打てども打てども結局自分は何も変わってないんじゃないか問題。今の自分は本来望むその場所に見合っているのかという観点。例えば

  
こんな感じで評価されたら、凹みながらもちゃんとそこに行くようになると思う(あくまで私の場合)。直接警告されることがないからこそ、自律を求められるのであって、それが当たり前にできるのが大人だとしたら、この歳になっても私はまだ子供なのだろう。
「生きる意味なんてない。そんなもの自分でつくれ」と思いながら、でもやっぱり不安なのだ。ここにいていいのかと思う。
 きっかけは思わぬ人物との再会だった。
 
 
 

 反射的にいくらだ、と思った。
 コートが広い。ほとんどのコートで一人半面ずつ使用している。精度が高い。続くラリー。外にいながら思わず緩む頬。あの人バック上手、としばらく眺めたのち、目の前のコートに視線を移す。見たことのないウェアは当然知らない人として何となしに眺めていると、ショートストロークの距離でのテイクバックに、瞬間何かが引っかかった。
 バチバチッとつながる。その最小限の予備動作を知っている。コンパクトなテイクバックはタイプゼロに限りなく近い。振り遅れが少なく、きちんと伏せられた面の分だけ回転量を含んだボール。
 
 何だ、おるやん。
 
 そこにいたのは私にとっての最速、レッドだった。同時に確認したのは曜日と時間。以前探したことがあった。かち合ったことのある時間帯を一通り巡った。けどその時はどこにもいなかった。

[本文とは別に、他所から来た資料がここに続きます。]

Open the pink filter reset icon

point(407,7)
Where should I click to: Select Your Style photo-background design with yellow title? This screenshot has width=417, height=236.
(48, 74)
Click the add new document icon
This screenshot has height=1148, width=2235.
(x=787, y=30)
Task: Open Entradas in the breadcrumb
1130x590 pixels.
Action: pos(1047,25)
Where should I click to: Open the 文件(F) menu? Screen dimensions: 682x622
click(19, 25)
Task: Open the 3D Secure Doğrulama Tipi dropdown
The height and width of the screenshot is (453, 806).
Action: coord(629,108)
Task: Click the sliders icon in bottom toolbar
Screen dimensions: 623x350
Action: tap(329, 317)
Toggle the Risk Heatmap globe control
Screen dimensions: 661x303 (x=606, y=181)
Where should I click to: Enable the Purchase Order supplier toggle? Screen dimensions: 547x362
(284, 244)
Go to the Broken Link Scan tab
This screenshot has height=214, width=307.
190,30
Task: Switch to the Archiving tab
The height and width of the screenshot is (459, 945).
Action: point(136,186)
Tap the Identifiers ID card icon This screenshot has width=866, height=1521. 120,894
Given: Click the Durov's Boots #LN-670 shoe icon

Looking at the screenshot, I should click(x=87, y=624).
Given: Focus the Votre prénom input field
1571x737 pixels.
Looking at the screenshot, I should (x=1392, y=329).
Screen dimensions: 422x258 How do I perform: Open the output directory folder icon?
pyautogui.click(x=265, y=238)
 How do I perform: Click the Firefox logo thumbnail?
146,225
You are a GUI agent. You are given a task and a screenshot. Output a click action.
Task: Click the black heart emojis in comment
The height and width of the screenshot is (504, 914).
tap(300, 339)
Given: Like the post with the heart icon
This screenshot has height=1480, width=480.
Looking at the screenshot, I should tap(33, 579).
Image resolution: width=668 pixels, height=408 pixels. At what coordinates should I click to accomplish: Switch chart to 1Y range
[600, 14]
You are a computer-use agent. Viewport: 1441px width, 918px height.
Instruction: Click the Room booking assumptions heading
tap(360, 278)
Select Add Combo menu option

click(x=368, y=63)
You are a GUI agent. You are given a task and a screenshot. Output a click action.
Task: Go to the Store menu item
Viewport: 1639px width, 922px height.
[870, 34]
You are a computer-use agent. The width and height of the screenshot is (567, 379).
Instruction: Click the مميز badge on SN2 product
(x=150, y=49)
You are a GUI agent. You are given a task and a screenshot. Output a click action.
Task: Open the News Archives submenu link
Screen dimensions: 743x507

 曜日と時間。「ここ」も巡った。いなかった時のデメリットが大き過ぎて、二度と行かないと思った所だった。
「会員でもあるから」
 テンション35なコーチはしれっと教えてくれた。
 あの時。私が過去その時間帯に行った時、メガネ君とうさぎが会員として向こうのコートでラリーをしていた。受講料の半分をこっちに納めてくれと思ったあの時、見えなかっただけで平行線上にいたのか。だから反射的にいくらだと思ったのか。
 10球でいい。いくら払えばあの人と打てる、と。
 
〈だってあの人中上級じゃん〉
 
 ビッグサーバーはもういない。けど、その時の表情はずっと残っていて。
 レッドは気を遣うから。「大丈夫」だと「すいません」と。全て自分の内側に原因を求めてしまうから、それが勝手に嫌だった。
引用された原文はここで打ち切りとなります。